**Reading passage**

»»

Happy Account Anniversary Kotaro Author Icon,

I'm back. I had so much fun reviewing you today, decided to travel further into your portfolio to see what else and found the folder with Haikus. I find Autumn is a good season for this poetry form.

Looking at the short structured piece, I found use of the sensory to give a reader of sense and reminder of the season. The colors, naturally noted, are connected to sound. "Swooshes" right off makes me think of nylon material of a jacket, maybe pants, that serves as a protective layer as it gets colder or rougher on that trail. I feel motion at this point before "crackles and crunches" which play off each other a bit. There is the alliteration with hard C sounds that lend to the sensory depiction. What I get with 'crackles' are dry leaves. So, not wet but arid and between the time they fell and before they're compost. Meanwhile, crunches reminds me of something heavier being walked upon.

««

**Data segment**
»»

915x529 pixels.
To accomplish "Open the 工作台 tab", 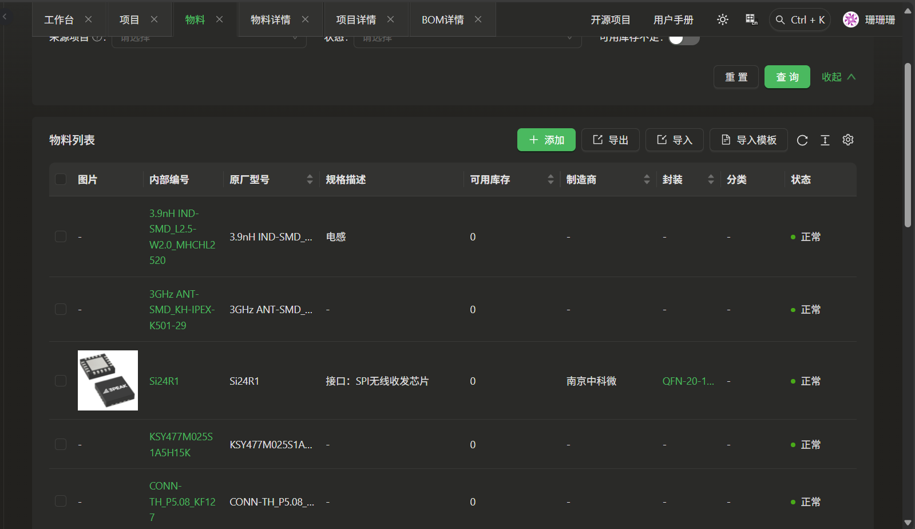I will click(59, 19).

««

**Tasks to carry out**
**A)** In the haiku review, transcribe the passage starting at "Looking at the" and ending at "being walked upon.".
**B)** According to the haiku review, what does the word "crackles" bring to mind?

**Results of the tasks**
**A)**
Looking at the short structured piece, I found use of the sensory to give a reader of sense and reminder of the season. The colors, naturally noted, are connected to sound. "Swooshes" right off makes me think of nylon material of a jacket, maybe pants, that serves as a protective layer as it gets colder or rougher on that trail. I feel motion at this point before "crackles and crunches" which play off each other a bit. There is the alliteration with hard C sounds that lend to the sensory depiction. What I get with 'crackles' are dry leaves. So, not wet but arid and between the time they fell and before they're compost. Meanwhile, crunches reminds me of something heavier being walked upon.

**B)** Dry leaves.